Tara Vaughan-Hughes

Tara Vaughan-Hughes

Tara, the Food Strategy Lead for Dartington, links our food areas across the estate (retail, pub, cafe, and higher learning) to create and maintain a sustainable food system that aligns with our current and future aspirations.

Read Tara's regular blogs about food culture on our estate>

Sorry about the clickbait. But how about a little good news?

There is a food you can eat that can decrease your risks of certain cancers. It can stabilise diabetes, and help you maintain or reduce your weight. It also offers protection against hypertension and strokes. And it may even help you live longer.

What is this great new superfood?!

It’s dairy.

Milk – or as we now refer to it, dairy milk – and dairy products have been thoroughly bad-mouthed in the last decade, but it looks like some of the accusations may not be accurate. Nutrition Reviews by Oxford University Press reviewed 200 academic papers on risk factors of milk and dairy products; what the authors were looking for was a link between milk and dairy consumption and dementia/Alzheimers’s syndrome. What they found, however, in relation to overall health and various diseases, surprised them.

Here is one takeaway:

“…the greatest increase in attributable deaths and Disability Adjusted Life Years between 1990 and 2016 occurred for a diet high in red meat, followed by a diet high in sugar-sweetened beverages and a diet low in milk, respectively.”

In other words, if you don’t drink enough dairy milk, you run the risk of an earlier death. That was certainly news to me!

The study goes on to say that the intake of both saturated and unsaturated fat was linked with a reduced risk of death from cardiovascular disease, and the ingestion of saturated fat was associated with a reduced risk of stroke.

Add to this the fact that dairy milk is a complete food in terms of micro- and macronutrients, protein content, carbohydrates (lactose), and fat. What’s not to like?

It sounds too good to be true…

Obviously there are people who cannot or will not drink dairy milk; lactose intolerance, dairy allergies, and veganism are three good reasons. People looking to watch their weight may also benefit from plant-based milks, which are often lower in calories.

Another very compelling reason to avoid dairy is the dairy industry itself, which has been singled out as a major cause of deforestation, climate change, increased water use, ocean dead zones, and animal cruelty. 

So while there appears at this point to be very little benefit health-wise from drinking alternative milks (other than decreased calorie consumption), there may be a very obvious ecological benefit. But that depends on what farming methods you are looking at, for both the dairy and the non-dairy milk. 
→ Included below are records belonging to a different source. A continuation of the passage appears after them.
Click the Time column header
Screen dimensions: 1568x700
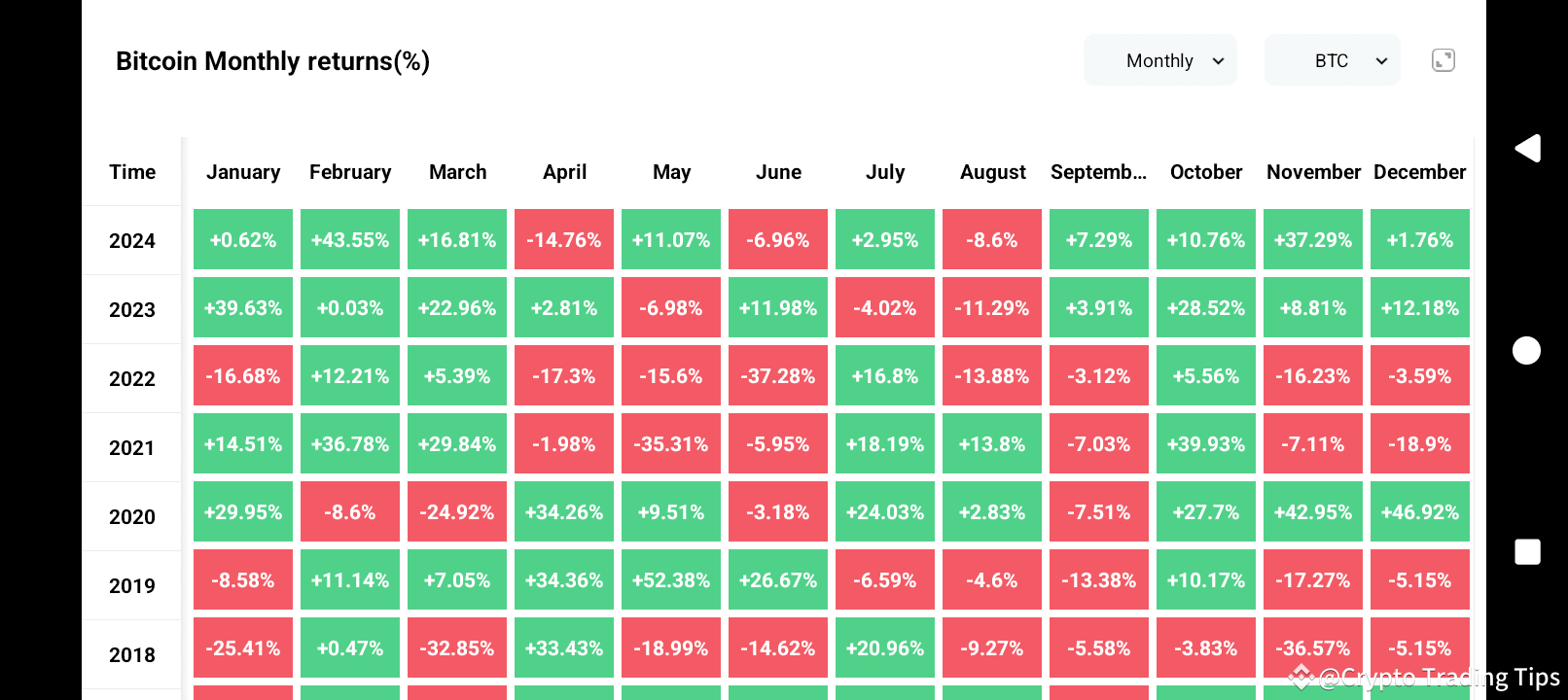click(x=132, y=171)
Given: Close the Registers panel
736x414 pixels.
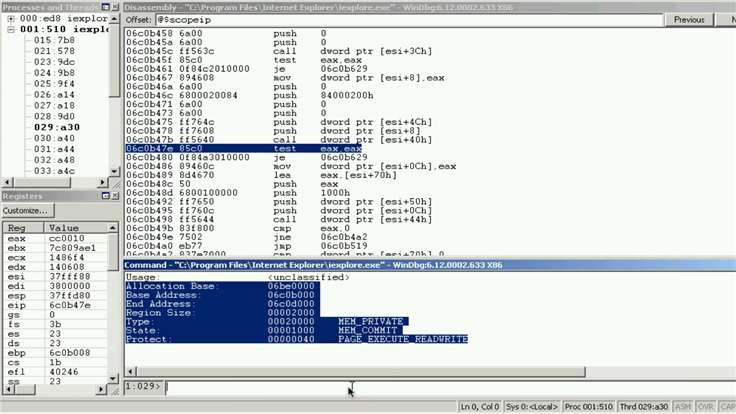Looking at the screenshot, I should (115, 196).
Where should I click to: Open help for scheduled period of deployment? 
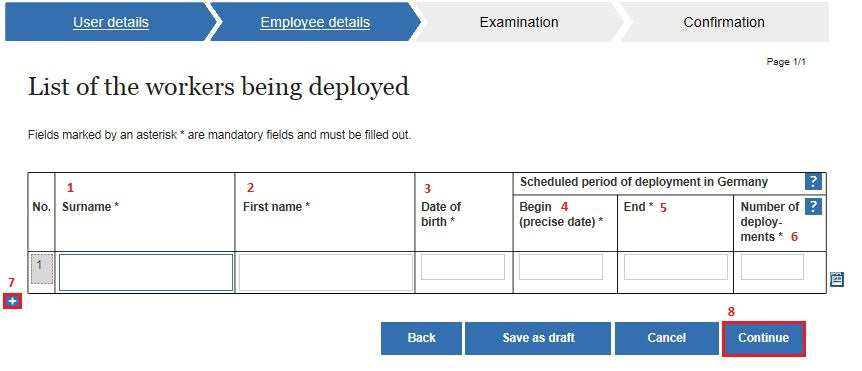click(x=813, y=181)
Water usage, eutrophication (nutrient rich run-off from farming), greenhouse gas emissions, and land use are all measurable and all change based on the farms’ practices: intensive farming, mono-cropping, regenerative farming – you name it, it has an impact. 

A small-scale farm producing dairy may have surprisingly robust practices compared to, say, a large corporation producing alternative milk, which buys its ingredients from various mono-cropping, pesticide-sprayed farms and then highly processes these ingredients with additives.

Or it may not. 

Well, this complicates things.

Knowing the right thing to do is not always easy, that’s for sure.

At Dartington, we constantly evaluate the milk (and every food product) that we sell. We have a seemingly simple but in practice complicated metric that helps us to define what is the best choice. We look for:

Organic or best practice
Fair Trade

The gold standard for dairy milk on the estate is the milk from Riverford Organic Dairy. It ticks the boxes of local, organic/best practice, sustainable, and fair trade.

As a side note, the milk changes from winter to summer, based on what the cows are eating. Letting the cows eat what’s in the field means the milk is truly seasonal; it may behave differently when it is steamed, and it may seem richer at some times of the year. If you’re a dairy-in-your-coffee drinker, see if you can spot the differences throughout the year!

The only sour note (pardon the dairy pun) is that Riverford Dairy uses plastic bottles, so we feel that lets us down on the sustainable front. We’re not happy with the packaging, but our current waste program takes the bottles and recycles them, so at least they are not going to landfill.

So that’s that then!

Well, no.

We’ve been intrigued by How Now’s packaging, which is a cardboard outer with a plant-based plastic pouch inside which holds the milk. How Now will take back its completely compostable packaging and, well, compost it. They then use that on the fields, and in turn the fields become rich and healthy and support the cows who supply the milk. It’s such a simple and obvious – even ingenious – system.

Why don’t we buy How Now milk? It’s all down to cost at this point. How Now milk is twice the price of Riverford milk. Most of our customers are quite happy to see the prices of coffee and other items stay where they are. It doesn’t seem that the financial outlook is getting rosier for most people any time soon, so it is unlikely that anyone would ask for a price increase in this or anything else for that matter.

But for those who prioritise the earth over their wallets, perhaps we could have a ‘conscious coffee’ option with a surcharge of 50p? This would add a little more complexity at the barista station, but ultimately, the final barrier to this is storage space and wastage, so we will have to explore it a little further before implementing any changes.